I’d almost finished, was just about to screw one last nut back in place when it slips clean through my fingers and rolls toward the cistern.

There was this old cistern in the shack, for keeping milk cool. You stood the full milk churns in it. Thank God there wasn’t any water in the cistern, it was empty.

So down I climb into the cistern. It’s not deep, comes maybe up to my thighs if that, and I fish out my nut.

At the very moment I was bending down to feel around for the nut, I thought a shadow scurried past. I couldn’t see it; it was more of a feeling. A voice inside you saying look, there’s someone there, even if you can’t see whoever it is. But it’s there, you feel it, there’s somebody there.

So I’m up and out of the cistern in a flash.

“Hey, anyone there? Hello!” I shouted.

No answer, though. I’d not been feeling too comfortable before, now the farm seemed downright creepy. And the dog barking and barking all the time, though I couldn’t see it.

So I screwed the nut on as fast as I could and packed up my tools. Now to give the engine a trial run, and then I’d be off double quick.

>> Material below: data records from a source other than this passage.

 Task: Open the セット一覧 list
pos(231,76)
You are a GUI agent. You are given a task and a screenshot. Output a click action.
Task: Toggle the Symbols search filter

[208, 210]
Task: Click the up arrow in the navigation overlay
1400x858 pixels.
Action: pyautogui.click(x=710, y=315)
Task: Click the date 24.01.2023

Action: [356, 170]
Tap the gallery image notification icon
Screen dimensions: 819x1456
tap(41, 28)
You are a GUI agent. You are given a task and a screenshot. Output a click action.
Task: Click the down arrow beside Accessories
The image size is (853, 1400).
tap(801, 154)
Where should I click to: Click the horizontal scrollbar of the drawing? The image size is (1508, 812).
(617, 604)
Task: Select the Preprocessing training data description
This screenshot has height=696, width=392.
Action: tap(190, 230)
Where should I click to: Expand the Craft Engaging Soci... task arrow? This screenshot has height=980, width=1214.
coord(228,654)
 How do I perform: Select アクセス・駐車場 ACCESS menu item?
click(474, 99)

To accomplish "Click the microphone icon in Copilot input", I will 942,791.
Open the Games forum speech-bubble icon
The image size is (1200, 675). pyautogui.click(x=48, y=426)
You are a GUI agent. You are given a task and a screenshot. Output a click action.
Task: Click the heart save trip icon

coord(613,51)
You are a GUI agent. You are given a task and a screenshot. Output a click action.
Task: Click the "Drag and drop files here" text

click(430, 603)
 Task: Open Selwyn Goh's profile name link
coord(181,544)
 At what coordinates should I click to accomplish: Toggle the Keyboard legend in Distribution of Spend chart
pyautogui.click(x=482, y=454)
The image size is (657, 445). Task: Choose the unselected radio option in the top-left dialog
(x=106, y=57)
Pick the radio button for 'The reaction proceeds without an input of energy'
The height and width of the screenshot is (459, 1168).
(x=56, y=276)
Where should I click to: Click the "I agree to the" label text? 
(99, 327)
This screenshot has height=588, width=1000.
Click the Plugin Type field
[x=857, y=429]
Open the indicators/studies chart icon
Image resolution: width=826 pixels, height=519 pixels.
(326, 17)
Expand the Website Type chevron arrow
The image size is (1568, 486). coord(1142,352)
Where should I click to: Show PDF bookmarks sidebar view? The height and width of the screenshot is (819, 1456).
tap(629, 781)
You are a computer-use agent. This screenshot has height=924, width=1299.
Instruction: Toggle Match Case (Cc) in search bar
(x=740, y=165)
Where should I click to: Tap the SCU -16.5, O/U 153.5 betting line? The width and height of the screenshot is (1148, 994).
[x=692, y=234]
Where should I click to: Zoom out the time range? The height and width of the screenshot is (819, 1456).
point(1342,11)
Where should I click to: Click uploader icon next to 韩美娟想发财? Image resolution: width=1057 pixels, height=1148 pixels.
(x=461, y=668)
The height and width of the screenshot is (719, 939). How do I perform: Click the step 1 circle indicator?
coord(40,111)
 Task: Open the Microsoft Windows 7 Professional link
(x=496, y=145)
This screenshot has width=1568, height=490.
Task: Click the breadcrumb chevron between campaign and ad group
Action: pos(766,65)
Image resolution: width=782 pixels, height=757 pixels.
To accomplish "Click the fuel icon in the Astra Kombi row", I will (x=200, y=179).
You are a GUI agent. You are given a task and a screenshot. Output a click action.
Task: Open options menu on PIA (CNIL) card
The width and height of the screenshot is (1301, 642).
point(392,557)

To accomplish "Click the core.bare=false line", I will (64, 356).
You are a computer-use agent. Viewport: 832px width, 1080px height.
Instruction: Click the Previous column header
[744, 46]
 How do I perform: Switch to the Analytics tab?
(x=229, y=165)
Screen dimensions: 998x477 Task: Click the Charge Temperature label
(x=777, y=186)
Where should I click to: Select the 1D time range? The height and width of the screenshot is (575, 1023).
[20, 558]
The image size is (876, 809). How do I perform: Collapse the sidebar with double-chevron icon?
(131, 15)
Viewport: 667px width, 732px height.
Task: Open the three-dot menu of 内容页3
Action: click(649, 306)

I fit the padlock back where it was before. Put my stuff on the bike and set off through the middle of the farmyard.

As I was pushing the bike around the house, there still wasn’t a soul in sight. But the door of the old machinery shed was open, and it hadn’t been open before. I’m certain of that.

So I think to myself, maybe there’s someone there after all. And I leave my bike again and go a few steps over to the shed.

“Hello, anyone there?” I called, but no answer this time, either. Nothing.

I didn’t want to go any farther into the shed, it somehow didn’t seem right to me.

I went to the front door of the house again and shook it, but, like I said, it was locked.

Nothing would have kept me at that farm any longer. I was glad to get away from the place.

I must have finished the repair just after two, because on the way back to the village I heard the church clock strike the half hour.

Did I see anyone else in the fields? No, not a soul. Only a couple of crows. No wonder in that weather. It had started raining again, a light drizzle. I cycled as if the Devil himself was after me.

All the way back from the farm I kept thinking, suppose there really was someone there; he’d have been bound to hear the sound of the engine’s trial run, couldn’t miss it.

I must have been wrong, there wasn’t anyone there, but that shadow, the voice inside me, the odd feeling, well, I don’t know.

When I got to my next job in Einhausen, I told them the story, because I couldn’t get it out of my head.

I’d been over five hours at the Danner farm in Tannöd, and no one came along. Five hours alone at that farm without setting eyes on a living soul.

Frau Brunner in Einhausen thought it was very strange, too. “If only because of the little boy they have there. A child like that has to sleep, has to eat something,” she said. “You can’t just go wandering around like gypsies, not with a small child.”

But all her husband said was, “They’ll be getting in wood, that takes time.”